§ Given instruction: Set out the lines of the records below as a numbered list, starting at the line that contains "The width and" and ending with the last line of the records, leaving out any blank lines.

Recorded data:
☆ ☆ ☆ ☆

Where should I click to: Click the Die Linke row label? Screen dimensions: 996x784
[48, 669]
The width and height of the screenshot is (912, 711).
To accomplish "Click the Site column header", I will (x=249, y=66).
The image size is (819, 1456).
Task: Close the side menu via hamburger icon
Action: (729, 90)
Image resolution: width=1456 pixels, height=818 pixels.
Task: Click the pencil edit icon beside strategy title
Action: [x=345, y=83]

☆ ☆ ☆ ☆

§ Result of this task:
1. The width and height of the screenshot is (912, 711).
2. To accomplish "Click the Site column header", I will (x=249, y=66).
3. The image size is (819, 1456).
4. Task: Close the side menu via hamburger icon
5. Action: (729, 90)
6. Image resolution: width=1456 pixels, height=818 pixels.
7. Task: Click the pencil edit icon beside strategy title
8. Action: [x=345, y=83]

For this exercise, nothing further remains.